● ACTIVITY
Your response must be the entire set of entries, reproduced word for word.

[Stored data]
[Start of Attachment]

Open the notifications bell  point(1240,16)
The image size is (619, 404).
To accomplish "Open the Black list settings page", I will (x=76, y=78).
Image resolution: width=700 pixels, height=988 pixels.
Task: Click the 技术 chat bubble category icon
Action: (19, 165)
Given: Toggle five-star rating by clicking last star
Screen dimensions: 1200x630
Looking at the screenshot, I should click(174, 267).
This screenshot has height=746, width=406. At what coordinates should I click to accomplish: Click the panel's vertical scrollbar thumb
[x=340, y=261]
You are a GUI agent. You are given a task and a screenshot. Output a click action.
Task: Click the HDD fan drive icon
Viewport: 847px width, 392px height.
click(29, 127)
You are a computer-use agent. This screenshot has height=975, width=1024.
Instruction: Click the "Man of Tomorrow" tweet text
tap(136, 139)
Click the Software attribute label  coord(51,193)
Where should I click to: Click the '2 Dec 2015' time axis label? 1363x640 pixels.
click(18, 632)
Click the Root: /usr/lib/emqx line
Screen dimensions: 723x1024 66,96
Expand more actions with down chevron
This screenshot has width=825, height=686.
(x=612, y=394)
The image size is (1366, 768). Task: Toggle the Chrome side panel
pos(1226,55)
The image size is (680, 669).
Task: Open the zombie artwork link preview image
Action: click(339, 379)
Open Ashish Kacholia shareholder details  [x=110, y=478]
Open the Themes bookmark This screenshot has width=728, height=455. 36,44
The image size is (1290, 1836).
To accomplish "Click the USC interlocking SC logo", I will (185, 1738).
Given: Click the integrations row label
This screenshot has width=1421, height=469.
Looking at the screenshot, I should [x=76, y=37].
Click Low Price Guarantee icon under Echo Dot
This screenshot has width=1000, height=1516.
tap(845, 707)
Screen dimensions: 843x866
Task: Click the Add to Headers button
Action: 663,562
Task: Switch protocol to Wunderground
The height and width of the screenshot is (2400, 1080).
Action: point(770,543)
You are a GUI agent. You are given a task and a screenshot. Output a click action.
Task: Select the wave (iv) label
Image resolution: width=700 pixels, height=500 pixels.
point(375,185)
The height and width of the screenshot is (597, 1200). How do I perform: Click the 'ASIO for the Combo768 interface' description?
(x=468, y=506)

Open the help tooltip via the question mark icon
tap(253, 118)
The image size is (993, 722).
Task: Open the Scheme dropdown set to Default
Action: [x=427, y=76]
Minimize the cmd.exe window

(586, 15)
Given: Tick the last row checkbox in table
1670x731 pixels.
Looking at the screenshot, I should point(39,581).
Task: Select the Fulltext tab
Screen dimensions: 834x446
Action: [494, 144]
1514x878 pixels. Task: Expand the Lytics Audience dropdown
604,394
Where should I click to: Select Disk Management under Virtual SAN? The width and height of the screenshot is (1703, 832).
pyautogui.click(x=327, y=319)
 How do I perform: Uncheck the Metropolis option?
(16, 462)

[End of Attachment]

● RESULT OF THE EXERCISE
Open the notifications bell  point(1240,16)
The image size is (619, 404).
To accomplish "Open the Black list settings page", I will (x=76, y=78).
Image resolution: width=700 pixels, height=988 pixels.
Task: Click the 技术 chat bubble category icon
Action: (19, 165)
Given: Toggle five-star rating by clicking last star
Screen dimensions: 1200x630
Looking at the screenshot, I should click(174, 267).
This screenshot has height=746, width=406. At what coordinates should I click to accomplish: Click the panel's vertical scrollbar thumb
[x=340, y=261]
You are a GUI agent. You are given a task and a screenshot. Output a click action.
Task: Click the HDD fan drive icon
Viewport: 847px width, 392px height.
click(29, 127)
You are a computer-use agent. This screenshot has height=975, width=1024.
Instruction: Click the "Man of Tomorrow" tweet text
tap(136, 139)
Click the Software attribute label  coord(51,193)
Where should I click to: Click the '2 Dec 2015' time axis label? 1363x640 pixels.
click(18, 632)
Click the Root: /usr/lib/emqx line
Screen dimensions: 723x1024 66,96
Expand more actions with down chevron
This screenshot has width=825, height=686.
(x=612, y=394)
The image size is (1366, 768). Task: Toggle the Chrome side panel
pos(1226,55)
The image size is (680, 669).
Task: Open the zombie artwork link preview image
Action: click(339, 379)
Open Ashish Kacholia shareholder details  [x=110, y=478]
Open the Themes bookmark This screenshot has width=728, height=455. 36,44
The image size is (1290, 1836).
To accomplish "Click the USC interlocking SC logo", I will (185, 1738).
Given: Click the integrations row label
This screenshot has width=1421, height=469.
Looking at the screenshot, I should [x=76, y=37].
Click Low Price Guarantee icon under Echo Dot
This screenshot has width=1000, height=1516.
tap(845, 707)
Screen dimensions: 843x866
Task: Click the Add to Headers button
Action: 663,562
Task: Switch protocol to Wunderground
The height and width of the screenshot is (2400, 1080).
Action: point(770,543)
You are a GUI agent. You are given a task and a screenshot. Output a click action.
Task: Select the wave (iv) label
Image resolution: width=700 pixels, height=500 pixels.
point(375,185)
The height and width of the screenshot is (597, 1200). How do I perform: Click the 'ASIO for the Combo768 interface' description?
(x=468, y=506)

Open the help tooltip via the question mark icon
tap(253, 118)
The image size is (993, 722).
Task: Open the Scheme dropdown set to Default
Action: [x=427, y=76]
Minimize the cmd.exe window

(586, 15)
Given: Tick the last row checkbox in table
1670x731 pixels.
Looking at the screenshot, I should point(39,581).
Task: Select the Fulltext tab
Screen dimensions: 834x446
Action: [494, 144]
1514x878 pixels. Task: Expand the Lytics Audience dropdown
604,394
Where should I click to: Select Disk Management under Virtual SAN? The width and height of the screenshot is (1703, 832).
pyautogui.click(x=327, y=319)
 How do I perform: Uncheck the Metropolis option?
(16, 462)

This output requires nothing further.